É por isso que, há bom tempo, a norma eleitoral resolveu cercar a data da votação de uma série de cuidados, para impedir que candidatos e apoiadores venham a perturbar tudo o que ocorreu de modo correto durante o processo por uma ação indevida no dia em que a eleição está ocorrendo.
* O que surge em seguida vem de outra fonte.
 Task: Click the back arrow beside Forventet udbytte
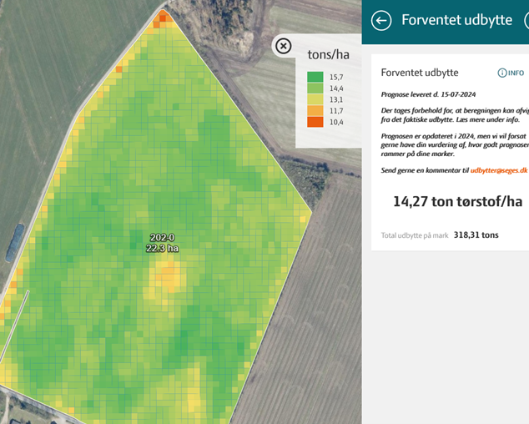click(381, 21)
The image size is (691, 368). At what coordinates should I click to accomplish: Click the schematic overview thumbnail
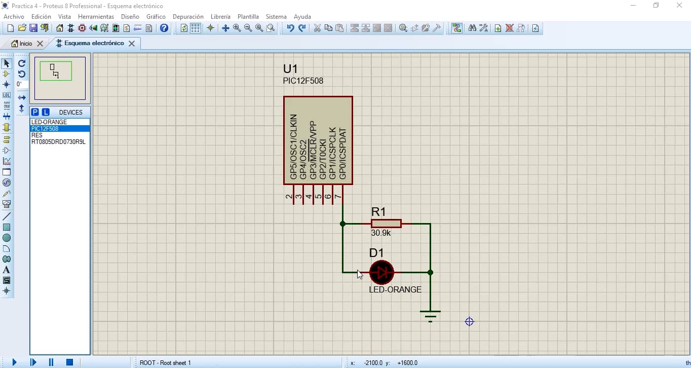60,78
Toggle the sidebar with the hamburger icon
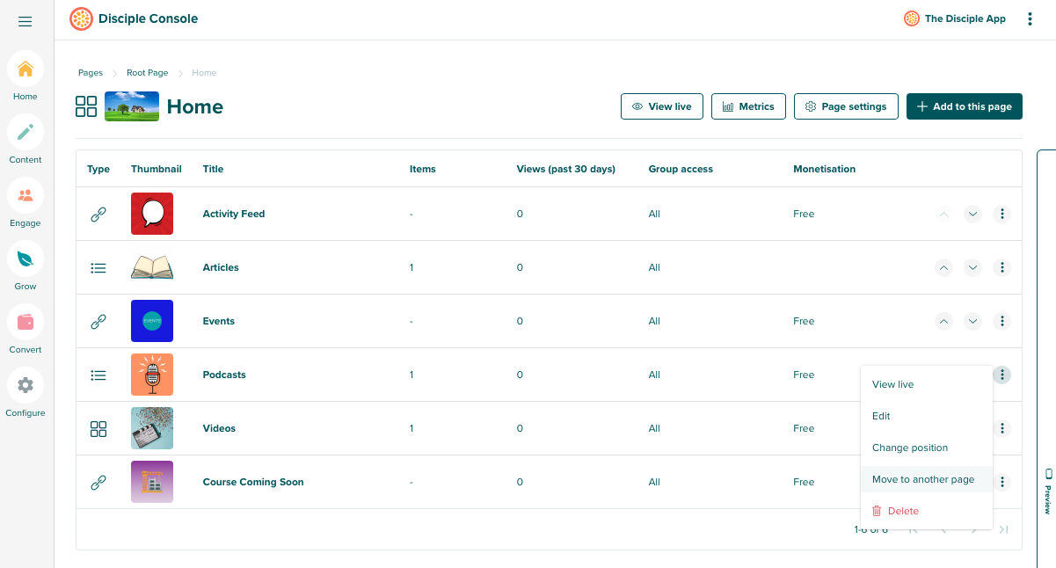 25,22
Veja-se, por exemplo, a possibilidade de emprego de agentes públicos para impedir a movimentação de eleitores para determinados locais, a possibilidade de distribuição de propaganda eleitoral, para capturar eleitores indecisos, o impedimento de oferta de transporte, refeição e outros meios de persuasão, afastando a liberdade de escolha do eleitor.
Nesse dia, o Governador do Estado, portando um adesivo do candidato a reeleição em sua camisa, usando de informação somente acessível a uma autoridade pública, afirma perante a imprensa, com claro interesse de divulgação ampla, que o candidato opositor ao de sua preferência seria apoiado pelo crime organizado. Usa uma informação privilegiada, a que teria tido acesso como Governador para tentar convencer o eleitor a votar em seu candidato e não no candidato que acabara de acusar, sem prova alguma.
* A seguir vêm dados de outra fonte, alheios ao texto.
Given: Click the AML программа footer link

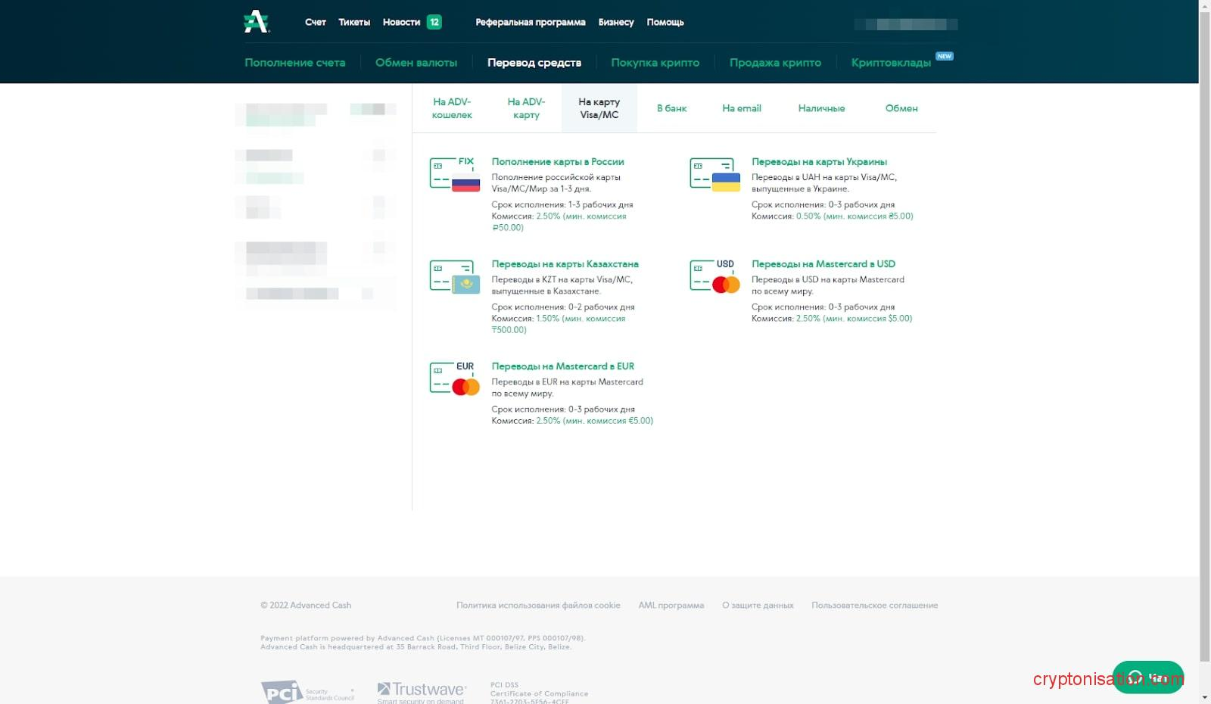Looking at the screenshot, I should 671,605.
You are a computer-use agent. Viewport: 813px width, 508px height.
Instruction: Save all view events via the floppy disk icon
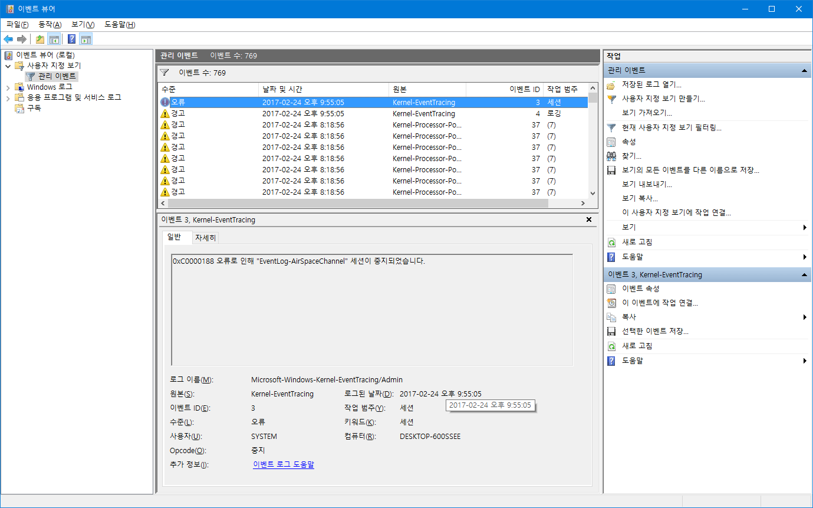click(611, 171)
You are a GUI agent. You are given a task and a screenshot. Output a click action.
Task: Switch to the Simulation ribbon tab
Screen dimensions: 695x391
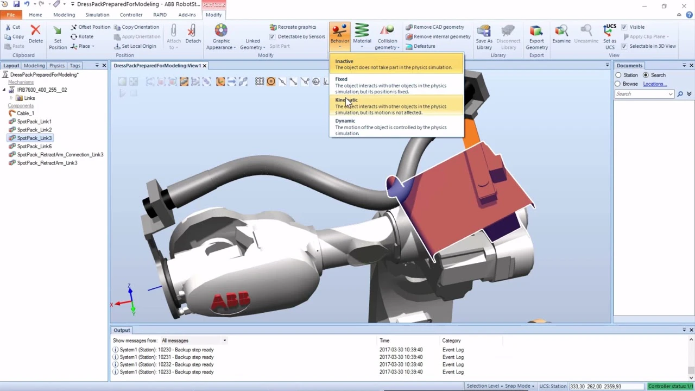(x=97, y=15)
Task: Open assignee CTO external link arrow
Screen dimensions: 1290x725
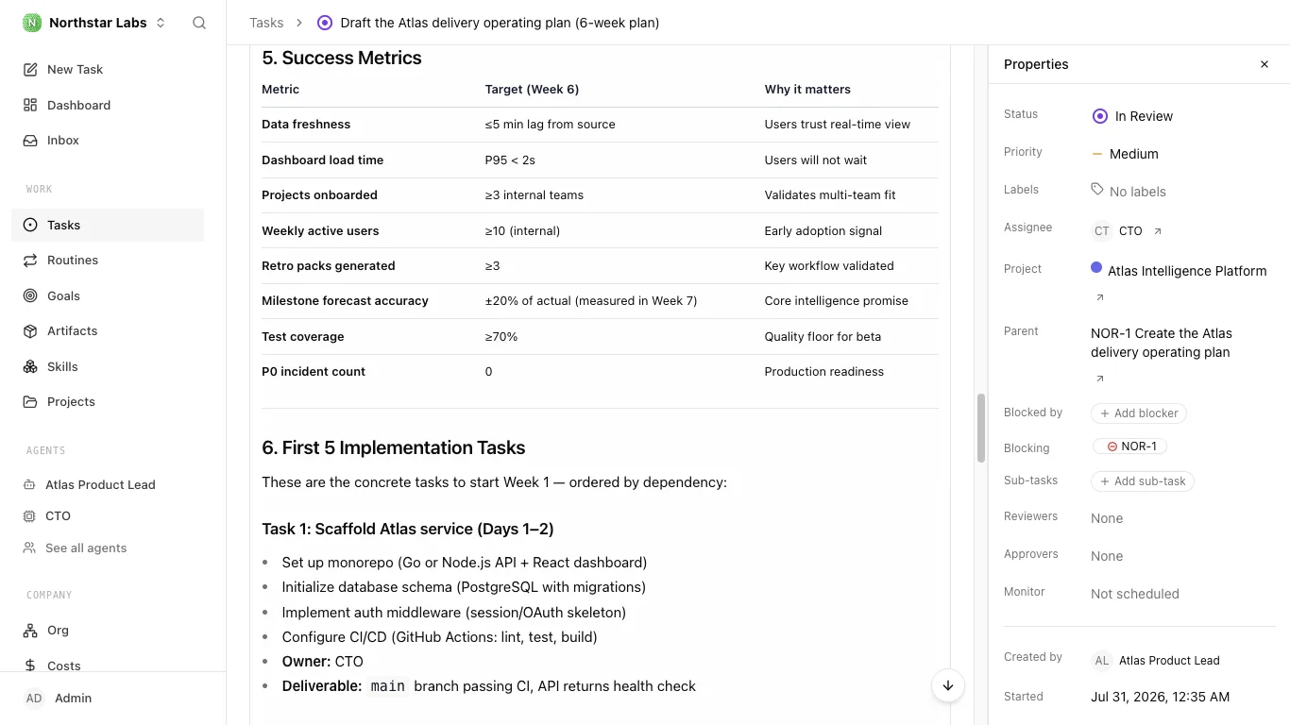Action: tap(1158, 231)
Voltemos à definição do Glossário Eleitoral do TSE; o detentor de poder vale-se de sua posição para agir de modo a influenciar o eleitor, em detrimento da liberdade de voto.
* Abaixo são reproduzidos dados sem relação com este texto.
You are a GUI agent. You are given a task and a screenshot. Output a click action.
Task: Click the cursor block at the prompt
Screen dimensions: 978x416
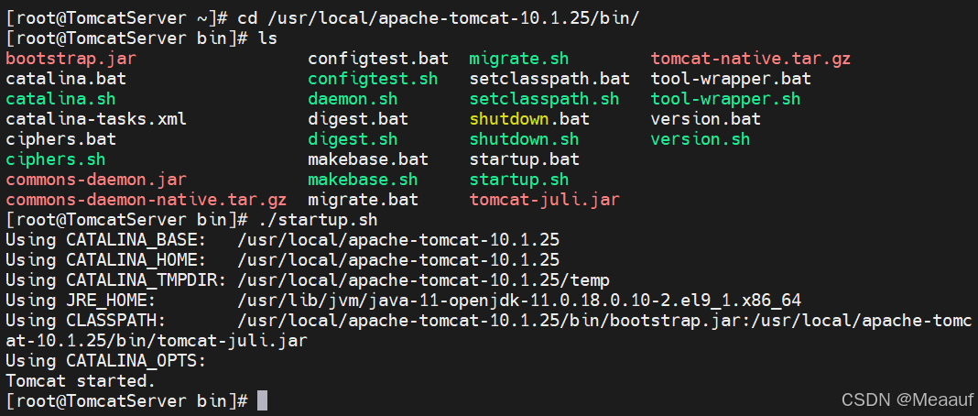[262, 400]
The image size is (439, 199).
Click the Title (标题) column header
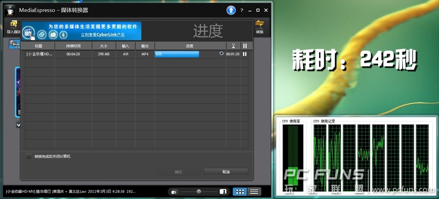(39, 46)
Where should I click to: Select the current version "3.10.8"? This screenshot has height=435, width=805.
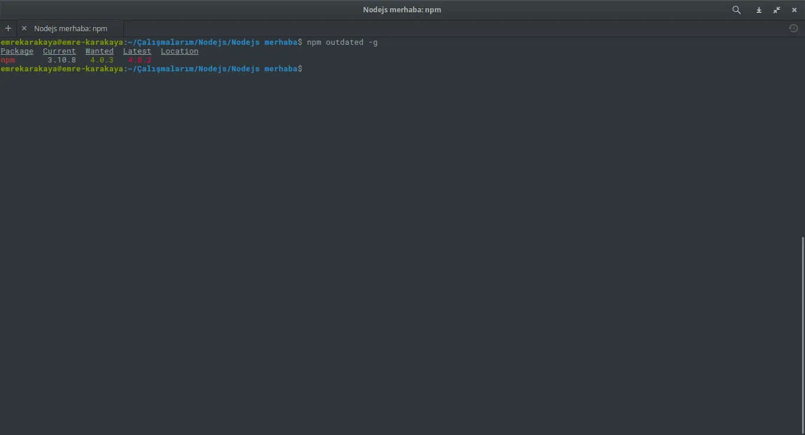[61, 60]
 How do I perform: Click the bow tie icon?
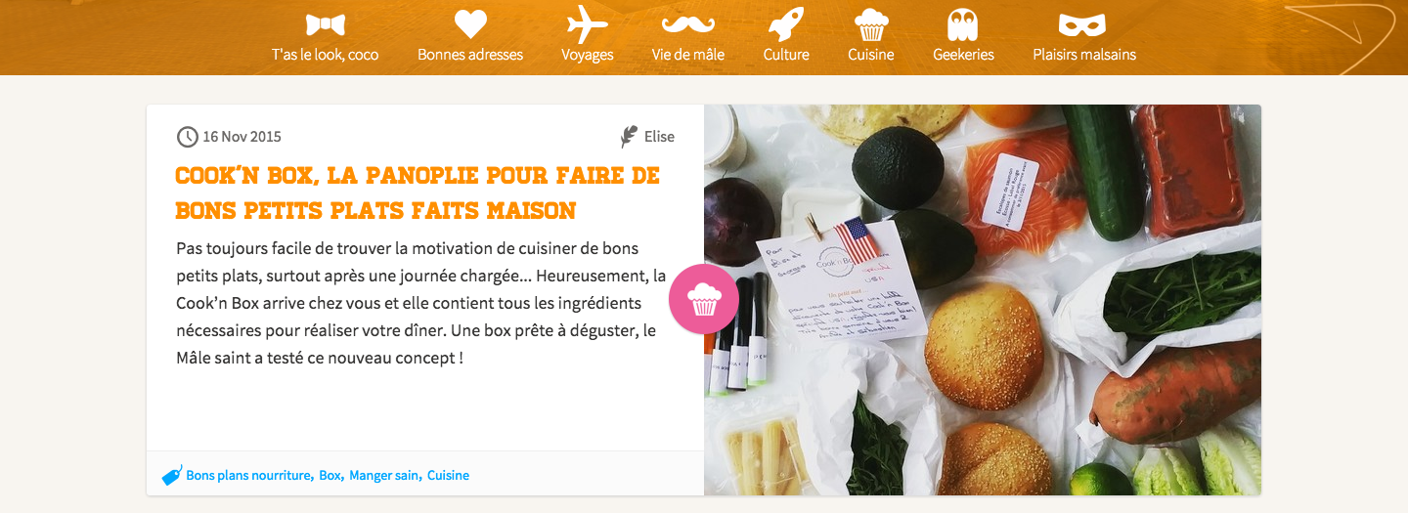click(x=325, y=24)
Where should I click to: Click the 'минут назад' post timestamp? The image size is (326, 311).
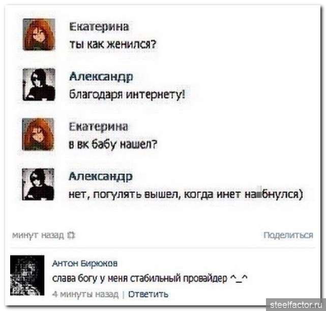pos(38,236)
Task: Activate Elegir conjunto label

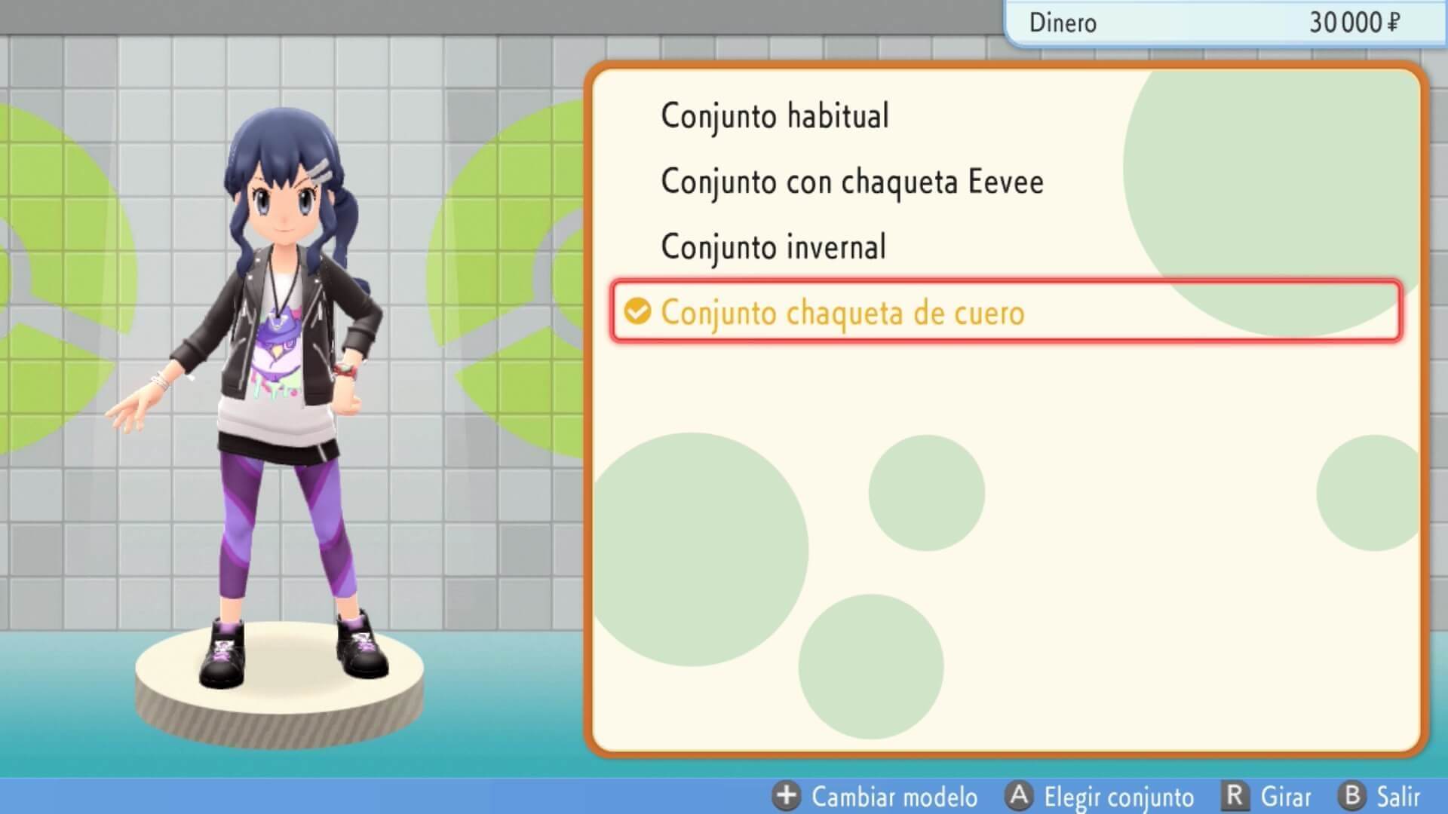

Não é preciso muita reflexão para concluir que, em abstrato, o ato do Governador se enquadra nessa hipótese de abuso de poder político.
Na verdade, é um caso típico: quem tem poder acha que tudo pode, sobretudo para manter esse poder. Esse tudo poder é abuso: “No dia 27 de outubro de 2024, durante o segundo turno das eleições municipais, o governador Tarcísio de Freitas, em entrevista à imprensa, afirmou que membros da facção criminosa PCC estariam orientando eleitores de comunidades a votar em Guilherme Boulos, candidato à prefeitura de São Paulo pelo Psol. A declaração de Tarcísio de que "teve o salve" do PCC pedindo voto em Boulos foi dada em entrevista coletiva no colégio Miguel Cervantes, na zona sul de São Paulo, onde o governador votava, acompanhado de Ricardo Nunes. Na ocasião, o governador não apresentou provas que sustentassem sua declaração.”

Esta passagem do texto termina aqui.